- WHAT YOU WILL DO
Please put the rows below into a two-column CSV with the headers "entry" and "coordinates". Give one line per row, with each row's text and its answer in separate quoted fields and any line breaks replaced by spaces.

Text and item location entries
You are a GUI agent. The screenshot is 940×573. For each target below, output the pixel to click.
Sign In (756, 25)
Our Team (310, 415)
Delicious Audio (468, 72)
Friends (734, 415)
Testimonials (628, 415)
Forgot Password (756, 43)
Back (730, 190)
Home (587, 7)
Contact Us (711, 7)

- RESULT OF THIS EXERCISE
entry,coordinates
"You are a GUI agent. The screenshot is 940×573. For each target below, output the pixel to click. Sign In","(756, 25)"
"Our Team","(310, 415)"
"Delicious Audio","(468, 72)"
"Friends","(734, 415)"
"Testimonials","(628, 415)"
"Forgot Password","(756, 43)"
"Back","(730, 190)"
"Home","(587, 7)"
"Contact Us","(711, 7)"